SHORT PROBLEM A: Quote the passage about children's understanding of letters, books and cards from "A number of responses to" up to and including "someone you like’.".
SHORT PROBLEM B:
Answer these questions about the passage on children's understanding of letters, books and cards:
(i) Which French word names a letter in the sense of mail?
(ii) According to the responses, what must you know before you can put a letter in a letterbox?
(iii) What would children much rather do than write a message in a ready-bought card?
SHORT PROBLEM C: Continue the passage on children's understanding of letters, books and cards after its final sentence.

TEXT TO READ:
A number of responses reveal certain children’s sensitivity to the differing properties of books, letters and cards, although many are unable to explain what distinguishes the one from the other (Q19, Q20). The potential confusion in English between a letter as a semiotic sign, e.g. abc, and a letter as a written communication, i.e. as mail, is obviated in French, the language in which the questionnaire was conducted, for in French, the two terms are not the same: lettre for the former, courrier for the latter.
A number of responses to Q19, Q20 and Q21 demonstrate an understanding not only of the inherent properties of letters, books and cards, but also of their appropriate social contexts. Letters have stamps and are sent. You put letters in a letterbox, but to do this, you first need to know the address of the recipient. You can play with books (e.g. electronic or interactive books). Books tell a story. You receive cards for your birthday. Cards have pictures. ‘A card is a little folded book you give in an envelope to someone you like’.
By writing or making a card, be it a birthday card, a Mother’s Day, Father’s Day, Easter, Christmas, friendship card or otherwise, the child is actively involved in a literacy-based interaction. This action is also social, or peopled, extending beyond a child’s solitary use of a social semiotic tool and encompassing other social actors, helpers and recipients. Further data confirms that children would much rather make a card, and may spend considerable time in doing so, than write a message in a ready-bought one. The fact that children receive more cards than letters might well provide the motivation for them to also write more cards than letters.

DATA EXCERPTS:
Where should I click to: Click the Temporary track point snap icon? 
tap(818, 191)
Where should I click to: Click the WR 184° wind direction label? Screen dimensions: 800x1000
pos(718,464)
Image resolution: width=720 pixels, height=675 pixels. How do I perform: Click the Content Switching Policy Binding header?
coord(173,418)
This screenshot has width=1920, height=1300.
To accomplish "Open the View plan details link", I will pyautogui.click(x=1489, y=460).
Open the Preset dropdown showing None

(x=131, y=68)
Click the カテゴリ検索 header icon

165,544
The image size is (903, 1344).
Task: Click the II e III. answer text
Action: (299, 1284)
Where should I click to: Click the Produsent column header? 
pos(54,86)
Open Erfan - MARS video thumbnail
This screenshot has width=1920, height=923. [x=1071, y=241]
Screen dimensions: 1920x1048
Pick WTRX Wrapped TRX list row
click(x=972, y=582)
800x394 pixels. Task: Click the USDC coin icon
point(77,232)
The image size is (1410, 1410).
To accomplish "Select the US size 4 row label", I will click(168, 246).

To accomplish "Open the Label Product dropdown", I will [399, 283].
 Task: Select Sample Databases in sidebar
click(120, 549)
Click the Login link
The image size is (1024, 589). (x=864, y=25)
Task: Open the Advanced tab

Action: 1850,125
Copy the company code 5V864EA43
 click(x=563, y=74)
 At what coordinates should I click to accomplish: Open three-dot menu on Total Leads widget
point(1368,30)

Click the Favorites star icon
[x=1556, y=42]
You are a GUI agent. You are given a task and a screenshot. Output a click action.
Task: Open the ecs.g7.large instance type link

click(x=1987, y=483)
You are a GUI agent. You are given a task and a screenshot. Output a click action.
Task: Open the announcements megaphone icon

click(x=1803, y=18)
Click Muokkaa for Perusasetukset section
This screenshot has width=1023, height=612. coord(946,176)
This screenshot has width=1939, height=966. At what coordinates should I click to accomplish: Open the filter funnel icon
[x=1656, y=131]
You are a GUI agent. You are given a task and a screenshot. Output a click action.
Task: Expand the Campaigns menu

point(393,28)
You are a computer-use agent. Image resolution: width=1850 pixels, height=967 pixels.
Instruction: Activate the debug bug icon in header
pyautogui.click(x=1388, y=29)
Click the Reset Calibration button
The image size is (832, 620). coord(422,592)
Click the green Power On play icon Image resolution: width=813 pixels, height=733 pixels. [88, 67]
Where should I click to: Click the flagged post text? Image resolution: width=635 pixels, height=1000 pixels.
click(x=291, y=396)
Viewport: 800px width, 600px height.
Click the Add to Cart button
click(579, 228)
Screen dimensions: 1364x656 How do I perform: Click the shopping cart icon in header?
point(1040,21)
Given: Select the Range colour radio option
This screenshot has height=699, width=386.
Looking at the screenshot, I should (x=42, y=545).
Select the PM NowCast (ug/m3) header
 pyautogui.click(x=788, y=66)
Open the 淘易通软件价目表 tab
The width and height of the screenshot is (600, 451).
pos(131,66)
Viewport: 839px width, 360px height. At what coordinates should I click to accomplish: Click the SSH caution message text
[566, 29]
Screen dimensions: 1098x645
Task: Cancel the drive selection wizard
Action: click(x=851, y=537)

TASK RESPONSE A:
A number of responses to Q19, Q20 and Q21 demonstrate an understanding not only of the inherent properties of letters, books and cards, but also of their appropriate social contexts. Letters have stamps and are sent. You put letters in a letterbox, but to do this, you first need to know the address of the recipient. You can play with books (e.g. electronic or interactive books). Books tell a story. You receive cards for your birthday. Cards have pictures. ‘A card is a little folded book you give in an envelope to someone you like’.

TASK RESPONSE B:
(i) Courrier.
(ii) The address of the recipient.
(iii) Make a card.

TASK RESPONSE C:
The overwhelming majority of the children (86%) try to read such cards themselves (Q26). All, however, ask someone else to read the card to them. This would imply that all the children still need assistance, even if only to have their understanding confirmed. In so doing, they exhibit their awareness of the limits of their knowledge, actively initiate the help needed and transform the reading act into a collaborative activity.
None of the children write back (Q28). One possible explanation could be because some feel they cannot write well enough (Q1). This uncertainty might be attributable to the fact that they have picked up on their status as non-writers, as a year long of being told, in the Grande Section, that they are learning to write, might reinforce.
In a nutshell
The questionnaire permits a new take on the notion of literacy as a zone of promoted activity, a zone as seen from the child’s perspective. I discover that the 5-year-olds concerned exhibit knowledge of literacy as ‘peopled’ activity in a wider social context, sensitive to the sites, functions, materials and audiences involved.
All the children are literate. Their writing is invested with intention, despite an apparent uncertainty their statements imply about the children’s status as writers.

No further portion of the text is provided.